Crédit Photo : LOSC Médias
À la peine depuis plusieurs semaines, au point d’être relégué sur le banc, Olivier Giroud a retrouvé une seconde jeunesse lors de la victoire du LOSC à Belgrade (0-2, a.p) ce jeudi.
Du haut de ses 39 ans, auquel s’ajoutait 4 mois et 27 jours ce jeudi faisant bientôt de lui le joueur le plus àgé de l’histoire du LOSC, Olivier Giroud tirait la langue sur la pelouse du Marakana, enceinte de l’Étoile Rouge. Ce n’était cependant pas une mimique qui traduisait de la fatigue, mais plutôt de la joie, celle inhérente au buteur et à ses célébrations. Le vétéran lillois faisait trembler les filets au bout de cinq petites minutes (comme en octobre 2017 avec le maillot d’Arsenal) et lançait parfaitement les siens vers un succès et une qualification historiques.
Fraîcheur retrouvée
« Il ne faudra pas se cacher, mais il faudra jouer avec notre tête », déclarait Olivier Giroud lors de son passage en conférence de presse d’avant-match. C’est pourtant surtout avec le cœur que les Dogues ont bataillé.
Après une première période aboutie, le LOSC était contraint de faire le dos rond pendant l’ensemble du second acte, arrachant ainsi les prolongations dans la douleur. Malgré un temps de jeu conséquent, Olivier Giroud restait sur le pré : « J’ai discuté avec le staff et je leur disais à la 90e que j’allais faire le maximum pour faire quelques minutes encore. Mais après, je me suis rendu compte que c’était important de rester pour les coups de pied arrêtés. Je sais qu’ils comptent beaucoup sur moi aussi là-dessus, défensivement. J’ai réussi à en prendre et à soulager l’équipe », se satisfaisait-il en zone mixte.

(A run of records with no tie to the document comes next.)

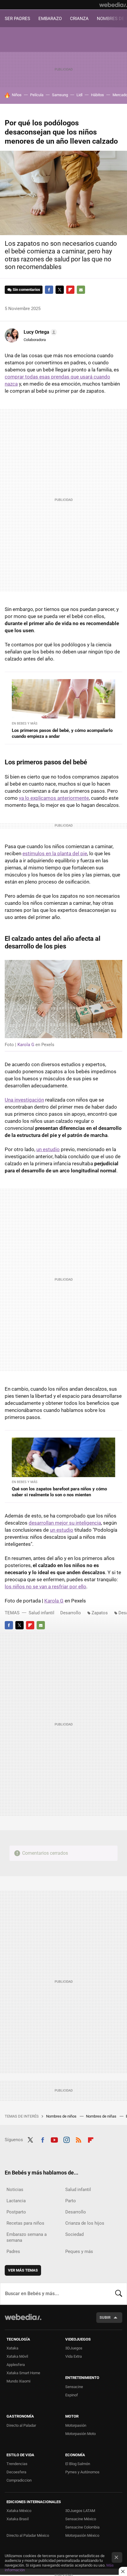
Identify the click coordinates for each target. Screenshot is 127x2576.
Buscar (118, 2293)
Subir (105, 2317)
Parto (70, 2200)
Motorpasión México (82, 2535)
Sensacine (74, 2387)
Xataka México (18, 2510)
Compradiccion (19, 2480)
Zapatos (100, 1612)
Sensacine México (80, 2519)
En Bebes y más (25, 723)
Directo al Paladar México (27, 2535)
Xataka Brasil (17, 2519)
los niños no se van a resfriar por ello (45, 1586)
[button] (39, 332)
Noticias (14, 2189)
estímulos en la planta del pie (54, 853)
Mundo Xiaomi (18, 2381)
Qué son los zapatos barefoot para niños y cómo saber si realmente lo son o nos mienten (59, 1491)
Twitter (60, 290)
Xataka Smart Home (23, 2373)
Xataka (12, 2348)
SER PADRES (17, 18)
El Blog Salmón (77, 2464)
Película (36, 95)
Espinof (71, 2395)
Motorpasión (75, 2425)
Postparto (16, 2212)
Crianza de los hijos (84, 2223)
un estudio (48, 1149)
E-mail (81, 290)
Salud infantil (41, 1612)
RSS (78, 2139)
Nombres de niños (61, 2116)
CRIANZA (79, 18)
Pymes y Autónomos (82, 2472)
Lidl (79, 95)
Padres (13, 2251)
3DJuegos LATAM (80, 2510)
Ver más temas (23, 2270)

Mais Olivier Giroud faisait encore mieux que simplement défendre en étant à l’initiative, après une récupération de Chancel Mbemba, de la seconde réalisation lilloise (Ngoy, 99’). Cette dernière scellait le sort de la rencontre. Le LOSC était victorieux (0-2) et qualifié pour les huitièmes de finale de la Ligue Europa.
Jouer 120 minutes, ce n’est pas anodin. Cela fait suite à une période durant laquelle Olivier Giroud a été ménagé (sur le banc 4 matchs sur 5 avant le déplacement à Angers) : « Il a retrouvé de la fraîcheur, se félicitait Bruno Genesio ce jeudi soir. Il en avait besoin car il avait beaucoup enchaîné. Dans des matchs comme ça, l’expérience est tellement importante. Ce premier but d’entrée nous a aussi donné beaucoup de force, beaucoup de confiance », s’avouerait le technicien.
Dans la tête
La fraîcheur est aussi mentale, ce par quoi a justement été porté Olivier Giroud ce jeudi : « Je pensais à moi, peut-être que ça aurait pu être mon dernier match de Coupe d’Europe ce soir. Le vivre pleinement, ne pas avoir de regrets et tout donner. C’est pour ça qu’on fait ce métier, pour vivre ce genre d’émotions. Et quand à la fin ça sourit, tu relâches tout, il y a tout qui ressort et ça fait plaisir de communier, de savourer ça, de fêter ça avec tout le monde », concluait le vétéran lillois, porté par ce ressort, cette envie que rien ne s’arrête jamais sur le Vieux Continent.